Abstract representation of solar energy growth and electrical grid integration
The IEA's global growth stats hide a local grid bottleneck.
While overall energy demand grew by 1.3%, solar power led this increase, contributing over 25%.

The Disconnect Between Macro-Growth and Your P&L

The IEA is popping champagne over global solar growth, but if you’re an installer in Germany or the Netherlands, the 2025 reality feels like a hangover. While the IEA reports solar contributing 25% of global demand growth, that stat masks the brutal reality of local grid congestion and the 'duck curve' destroying your residential margins.

The Data Center Paradox
The report cites data centers and EVs as the primary demand drivers. This is the signal you need to pivot. When the IEA says 'electrification of the economy,' they aren't talking about another 5kW suburban rooftop. They are talking about industrial-scale load. If you are still relying exclusively on individual residential installs with standard string inverters, you are playing in a diminishing pool.
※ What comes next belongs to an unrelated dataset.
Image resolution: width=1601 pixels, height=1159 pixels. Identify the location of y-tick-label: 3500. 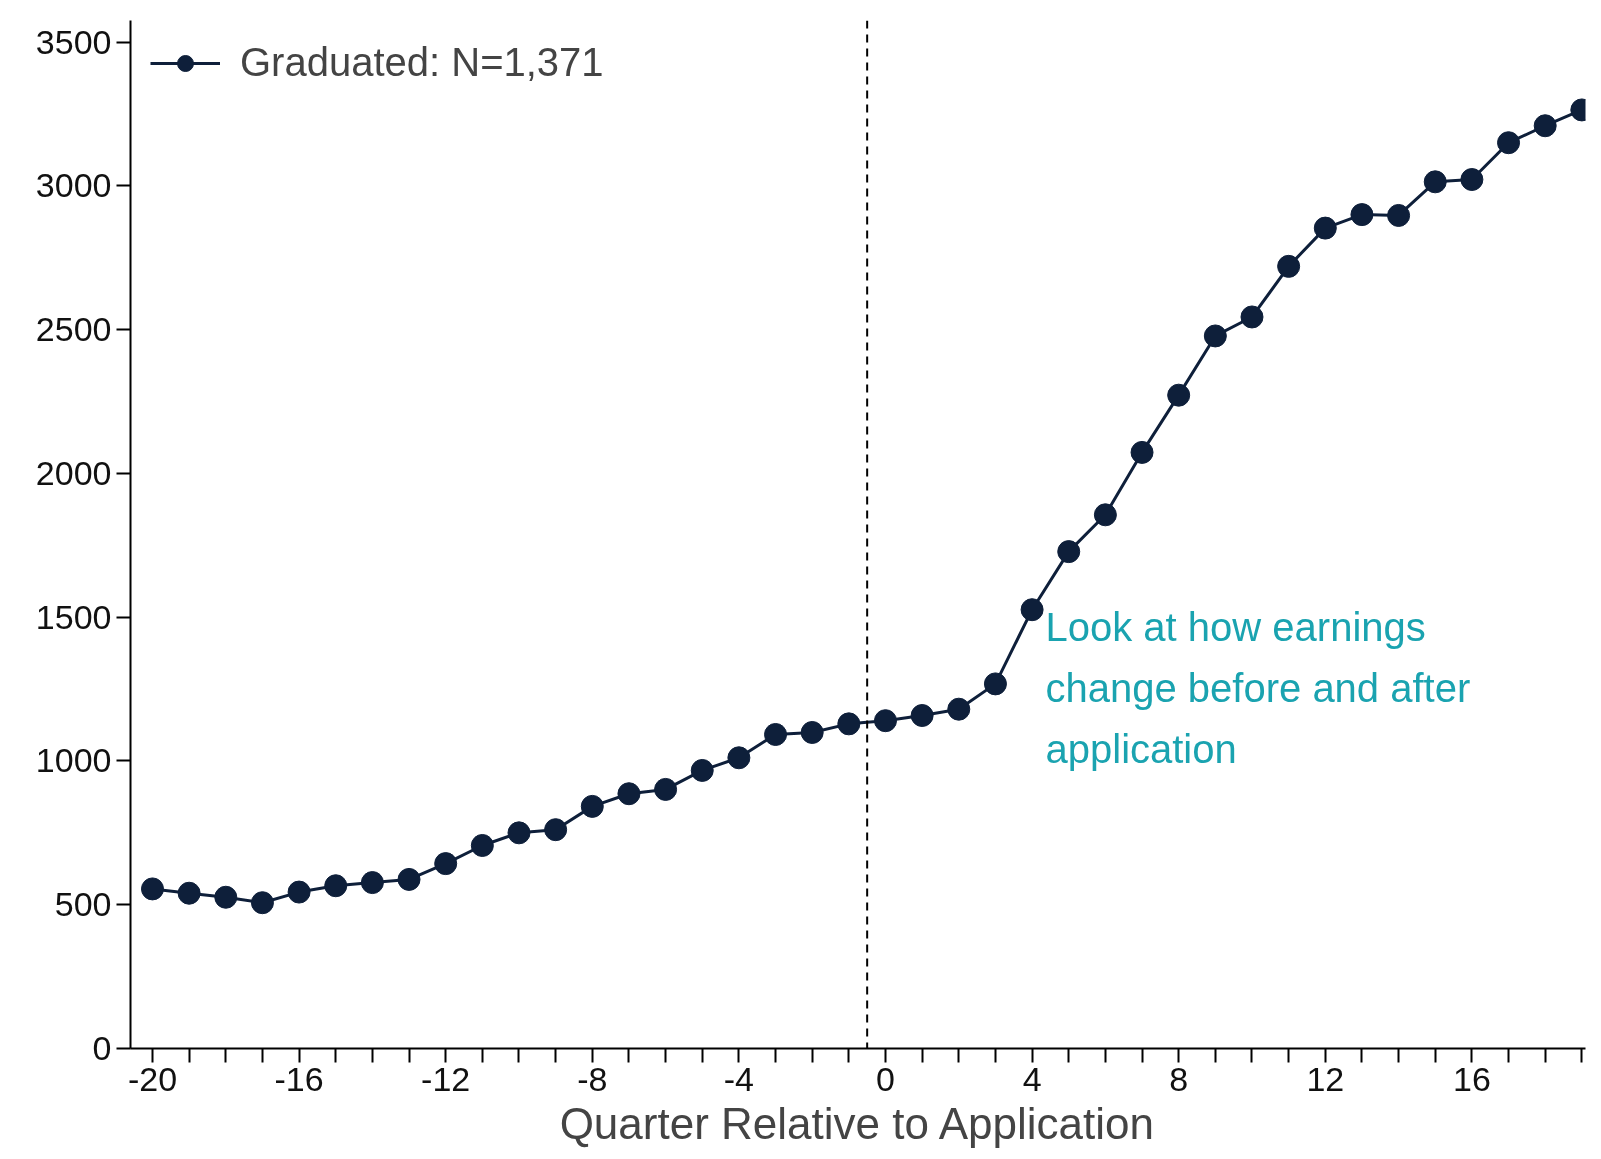
(74, 42).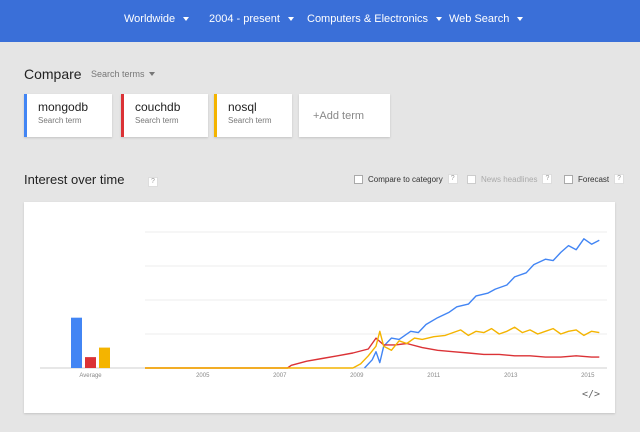  What do you see at coordinates (150, 19) in the screenshot?
I see `region-filter-label: Worldwide` at bounding box center [150, 19].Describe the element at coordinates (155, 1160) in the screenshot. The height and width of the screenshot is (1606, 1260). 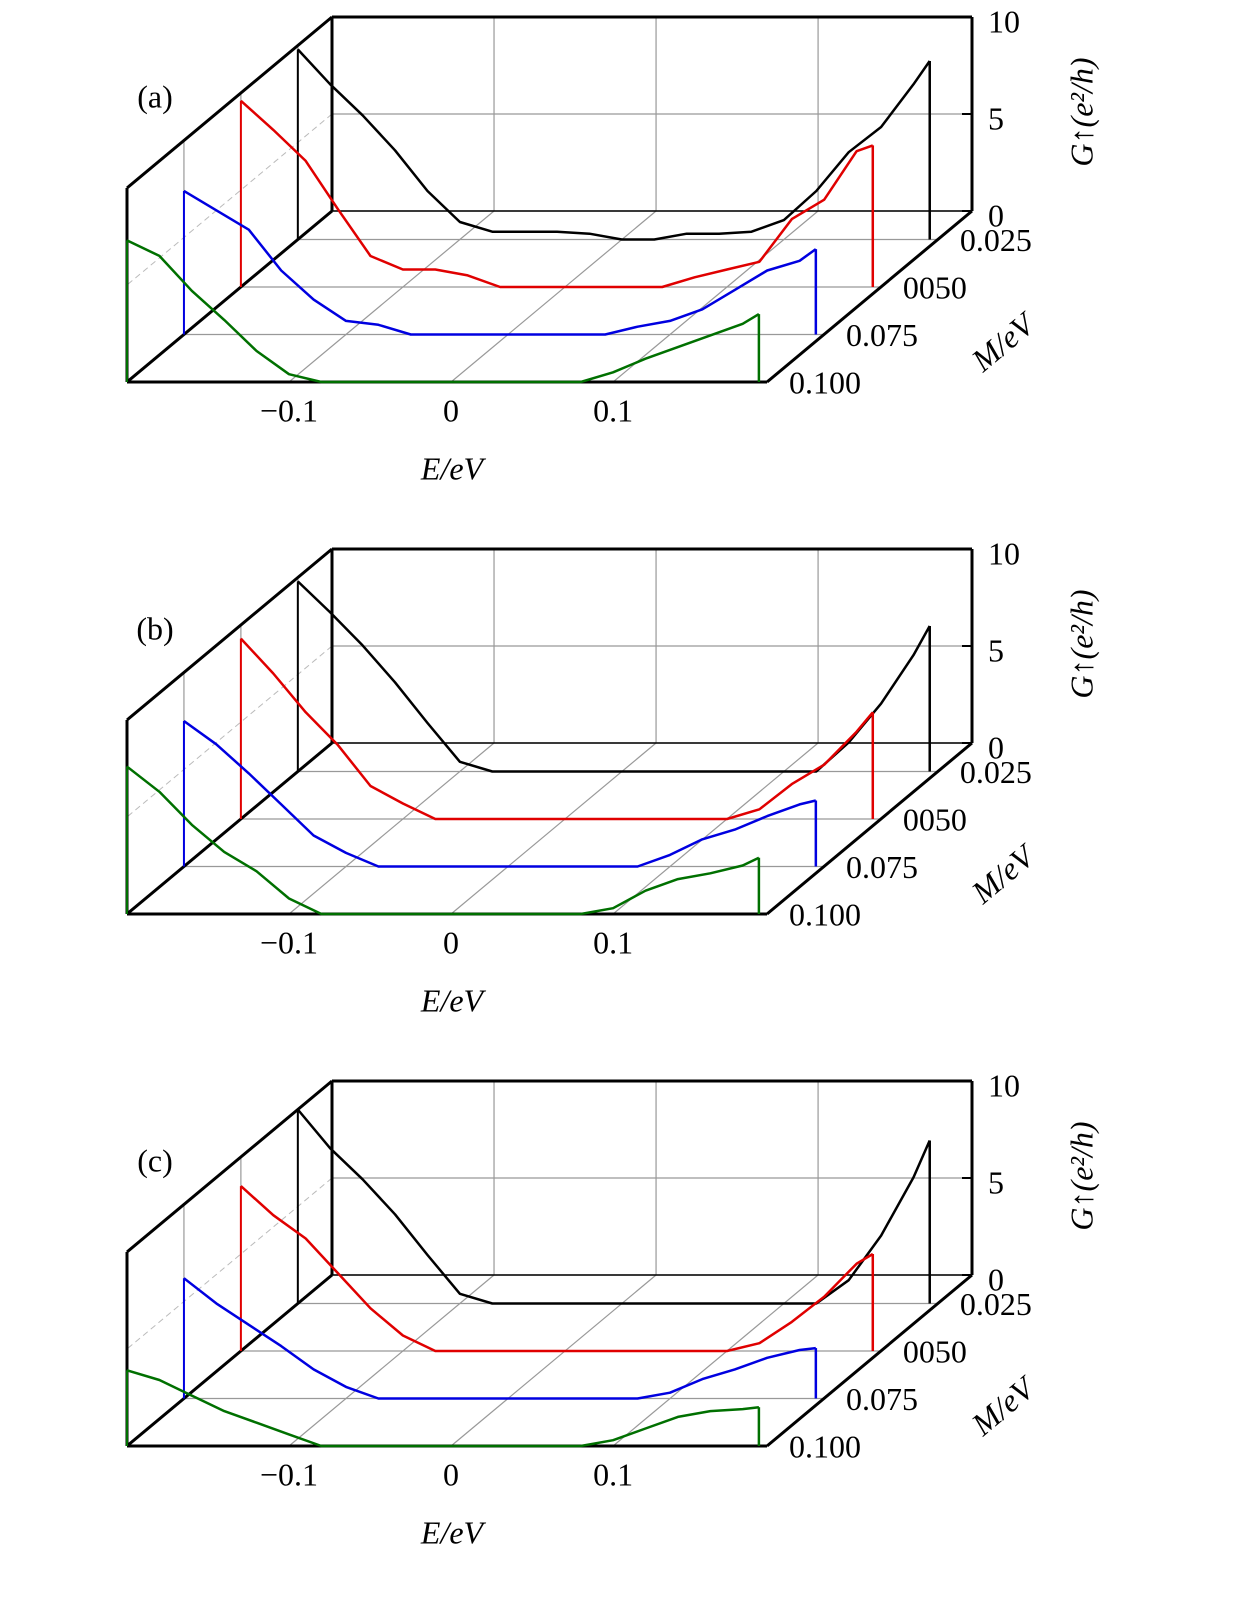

  • Stop selling just panels: The grid is full. If your proposal doesn't include a BESS (Battery Energy Storage System) and an EMS (Energy Management System), your utility-side curtailment risk is 100%.
  • Follow the C&I money: The demand for reliable power in industrial zones—driven by the EU's Net-Zero Industry Act—is where the real margin is, not in chasing lead-gen-heavy residential retrofits.

The IEA is looking at the global gigawatt-hours, but you need to look at the local distribution transformers. In areas like North Brabant, grids are saturated. Unless you are selling software-enabled flexibility or behind-the-meter storage, you aren't part of the 25% growth—you’re part of the grid's headache. Stop chasing the volume vanity metric and start chasing the firm capacity metric. The 'Age of Electricity' is here, but the 'Age of Easy Residential Installs' ended in 2023.

Why it matters: Global solar growth is soaring, but grid saturation means residential-only installers are being left behind—pivot to C&I or get buried in curtailment.